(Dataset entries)
-----
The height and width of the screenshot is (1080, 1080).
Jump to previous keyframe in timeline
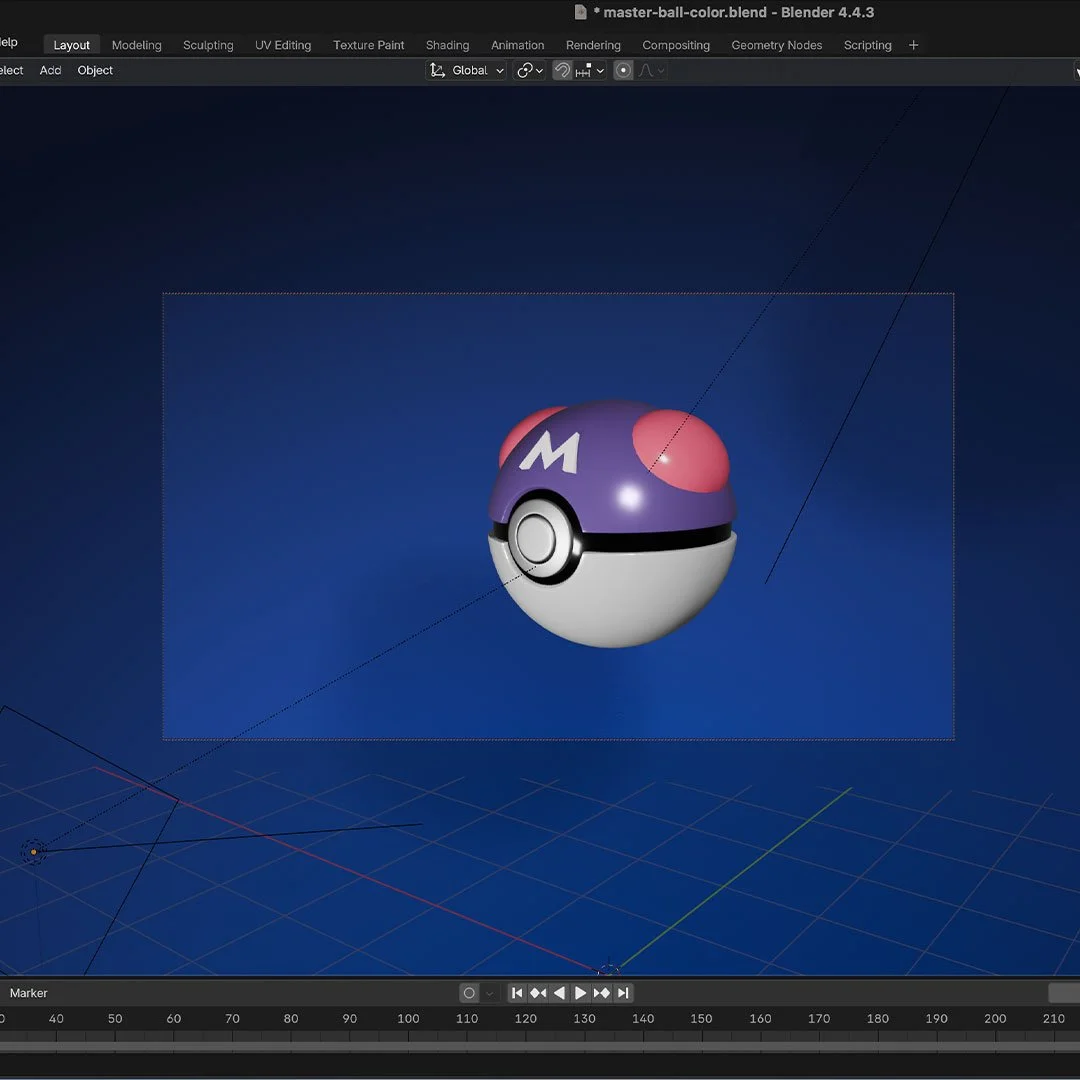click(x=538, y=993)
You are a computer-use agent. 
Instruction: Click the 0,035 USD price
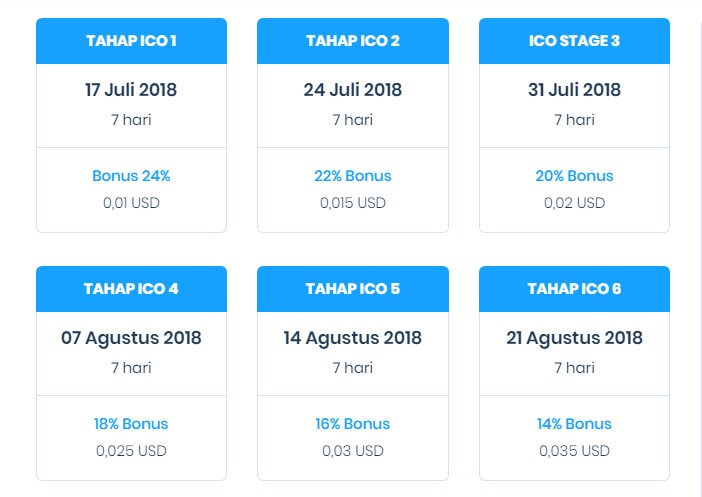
-----
■ **WORK INSTRUCTIONS**
The data is to be returned exactly as it stands, pictures aside.

■ **WRITTEN RESPONSE**
The height and width of the screenshot is (1080, 1080).
Jump to previous keyframe in timeline
click(x=538, y=993)
You are a computer-use agent. 
Instruction: Click the 0,035 USD price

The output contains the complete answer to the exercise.